How Philosophers Tried to Escape the Circle

The British philosopher Frank Ramsey (1903–1930) proposed a clever move. Take a theory that speaks about theoretical terms like “force” or “temperature.” Now, replace every one of those terms with a blank — a variable — and say: “There exists some set of things that makes the whole theory true, given what we already know about observable things.” The result is the Ramsey sentence of the theory. It does not use the original theoretical terms at all. Instead, it claims that some unknown relations and properties, out there in the world, satisfy the theory’s structure.
The Ramsey sentence has exactly the same observable consequences as the original theory. But it avoids the circle: because it does not name force or temperature directly, there is no circular need to measure them before testing. The theory becomes a promise that something fills the roles. Ramsey himself thought this captured how scientists really talk — theoretical claims are like stories that get their meaning from the whole context, not from pointing at individual pieces.
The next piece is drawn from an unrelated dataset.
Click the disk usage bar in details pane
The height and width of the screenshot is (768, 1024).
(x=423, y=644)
Carnap later added a tool to help us recover the familiar theoretical language when we need to do real calculations. He introduced the Carnap sentence: “If the Ramsey sentence is true, then the theoretical terms mean whatever makes the original theory true.” This lets scientists keep using words like “electron” in ordinary reasoning, but it grounds their meaning in the success of the whole theory.
Another, more radical approach stays closer to science as it is practiced. Carnap’s notion of indirect interpretation says that the axioms of a theory do not describe theoretical entities in the usual way; they partly define them, just as a definition partly fixes the meaning of a new word. The theory’s job is to narrow down the possible meanings until you have a manageable set of admissible interpretations. If the axioms contradict observations, the theoretical terms simply fail to be interpreted — you cannot use them to pick out anything in the world. This means you can understand scientific words even when your theory is imperfect: you grasp them by grasping the role they play in the theory’s rules.
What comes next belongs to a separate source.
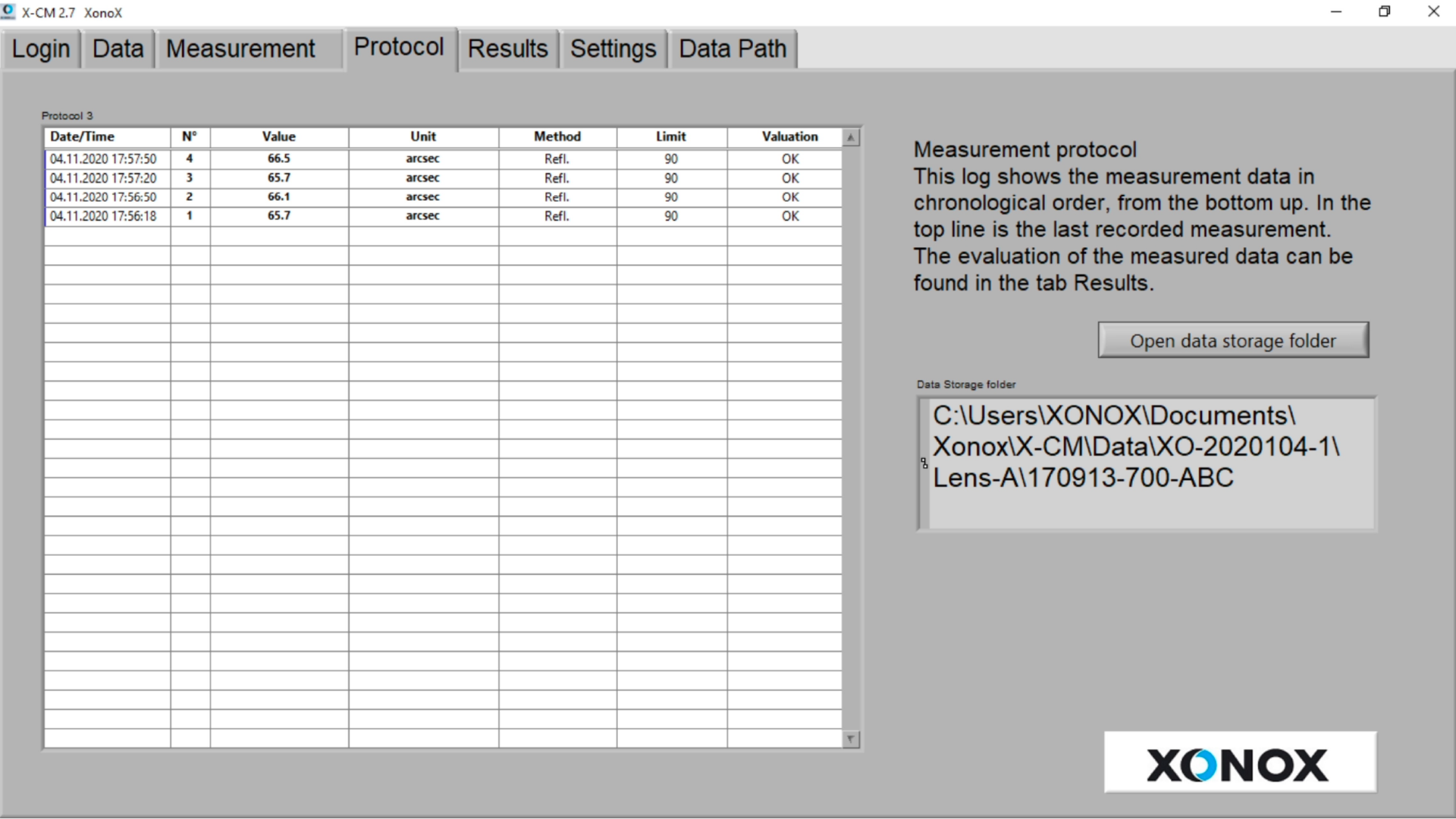Click the Date/Time column header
Why It Still Matters: Science as a Web of Trust

You use theoretical terms every day. When you hear “DNA,” “gravity,” or “antibody,” you are not picturing something you can directly observe. You trust a vast network of theories that give those words their meaning. The puzzle Sneed spotted — that measuring a theoretical property always borrows from some law — is still with us whenever a new scientific instrument is calibrated using old theories. Philosophers of science nowadays often see theories not as single, provable blocks but as interdependent webs. You cannot test one strand without leaning on many others.
This does not make science shaky; it makes it resilient. The fact that theoretical terms gain meaning from their place in a theory means that when we improve a theory, the meaning of its words can grow sharper and more useful. Carnap’s insight — that the line between observable and theoretical is chosen, not found — also reminds us that good science mixes careful observation with imaginative construction.
So next time you trust a thermometer, watch a weather forecast, or read about a new medical study, remember: you are handling invisible things named by theories. The words work because science has learned to define them not by pointing, but by telling a coherent story — and philosophers helped make that story clear.
Think about it
- If you couldn’t see air but could feel wind on your skin, would the word “air” be a theoretical term? Why might it sit somewhere on Carnap’s continuum?
- A detective uses a theory about criminal behavior to identify a suspect. If the theory later turns out to be partly wrong, did the detective ever really refer to the real criminal? How is that like measuring temperature with a law you aren’t sure of?
- Scientists say electrons are real even though nobody has ever seen one directly. What would you need before you felt confident calling something “real” when you can’t perceive it with your unaided senses?